Reference-level explanation

S3 services support mechanism to indicate the correct region on itself.

Sending a HEAD request to <endpoint>/<bucket> will get a response like:

:) curl -I https://s3.amazonaws.com/databend-shared
HTTP/1.1 301 Moved Permanently
x-amz-bucket-region: us-east-2
x-amz-request-id: NPYSWK7WXJD1KQG7
x-amz-id-2: 3FJSJ5HACKqLbeeXBUUE3GoPL1IGDjLl6SZx/fw2MS+k0GND0UwDib5YQXE6CThiQxpYBWZjgxs=
Content-Type: application/xml
Date: Thu, 24 Feb 2022 05:15:13 GMT
Server: AmazonS3

x-amz-bucket-region: us-east-2 will be returned, and we can use this region to construct the correct endpoint for this bucket:

:) curl -I https://s3.us-east-2.amazonaws.com/databend-shared
HTTP/1.1 403 Forbidden
x-amz-bucket-region: us-east-2
x-amz-request-id: 98CN5MYV3GQ1XMPY
x-amz-id-2: Tdxy36bRRP21Oip18KMQ7FG63MTeXOpXdd5/N3izFH0oalPODVaRlpCkDU3oUN0HIE24/ezX5Dc=
Content-Type: application/xml
Date: Thu, 24 Feb 2022 05:16:57 GMT
Server: AmazonS3

It also works for S3 compilable services like minio:

# Start minio with `MINIO_SITE_REGION` configured
:) MINIO_SITE_REGION=test minio server .
# Sending request to minio bucket
:) curl -I 127.0.0.1:9900/databend
HTTP/1.1 403 Forbidden
Accept-Ranges: bytes
Content-Length: 0
Content-Security-Policy: block-all-mixed-content
Server: MinIO
Strict-Transport-Security: max-age=31536000; includeSubDomains
Vary: Origin
Vary: Accept-Encoding
X-Amz-Bucket-Region: test
X-Amz-Request-Id: 16D6A12DCA57E0FA
X-Content-Type-Options: nosniff
X-Xss-Protection: 1; mode=block
Date: Thu, 24 Feb 2022 05:18:51 GMT

We can use this mechanism to detect region automatically. The algorithm works as follows:

  • If endpoint is empty, fill it will https://s3.amazonaws.com and the corresponding template: https://s3.{region}.amazonaws.com.
  • Sending a HEAD request to <endpoint>/<bucket>.
  • If got 200 or 403 response, the endpoint works.
    • Use this endpoint directly without filling the template.
    • Take the header x-amz-bucket-region as the region to fill the endpoint.
    • Use the fallback value us-east-1 to make SDK happy if the header not exists.
  • If got a 301 response, the endpoint needs construction.
    • Take the header x-amz-bucket-region as the region to fill the endpoint.
    • Return an error to the user if not exist.
  • If got 404, the bucket could not exist, or the endpoint is incorrect.
    • Return an error to the user.

Drawbacks

None.

Rationale and alternatives

Use virtual style <bucket>.<endpoint>?

The virtual style works too. But not all services support this kind of API endpoint. For example, using http://testbucket.127.0.0.1 is wrong, and we need to do extra checks.

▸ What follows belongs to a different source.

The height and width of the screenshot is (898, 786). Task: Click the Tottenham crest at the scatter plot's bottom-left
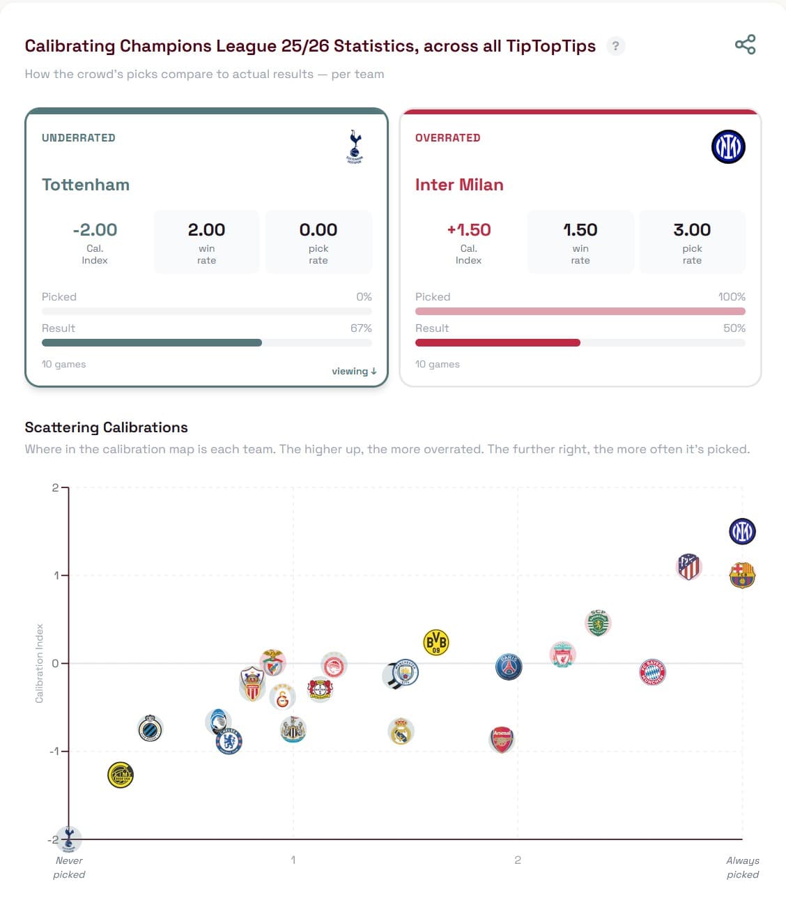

Using <endpoint>/<bucket> makes everything easier.

Use ListBuckets API?

ListBuckets requires higher permission than normal bucket read and write operations. It's better to finish the job without requesting more permission.

Misbehavior S3 Compilable Services

Many services didn't implement S3 API correctly.

Aliyun OSS will return 404 for every bucket:

:) curl -I https://aliyuncs.com/<my-existing-bucket>
HTTP/2 404
date: Thu, 24 Feb 2022 05:32:57 GMT
content-type: text/html
content-length: 690
ufe-result: A6
set-cookie: thw=cn; Path=/; Domain=.taobao.com; Expires=Fri, 24-Feb-23 05:32:57 GMT;
server: Tengine/Aserver

QingStor Object Storage will return 307 with the Location header:

:) curl -I https://s3.qingstor.com/community
HTTP/1.1 301 Moved Permanently
Server: nginx/1.13.6
Date: Thu, 24 Feb 2022 05:33:55 GMT
Connection: keep-alive
Location: https://pek3a.s3.qingstor.com/community
X-Qs-Request-Id: 05b83b615c801a3d

In this proposal, we will not figure them out. It's easier for the user to fill the correct endpoint instead of automatically detecting them.

Prior art

None

Unresolved questions

None

Future possibilities

None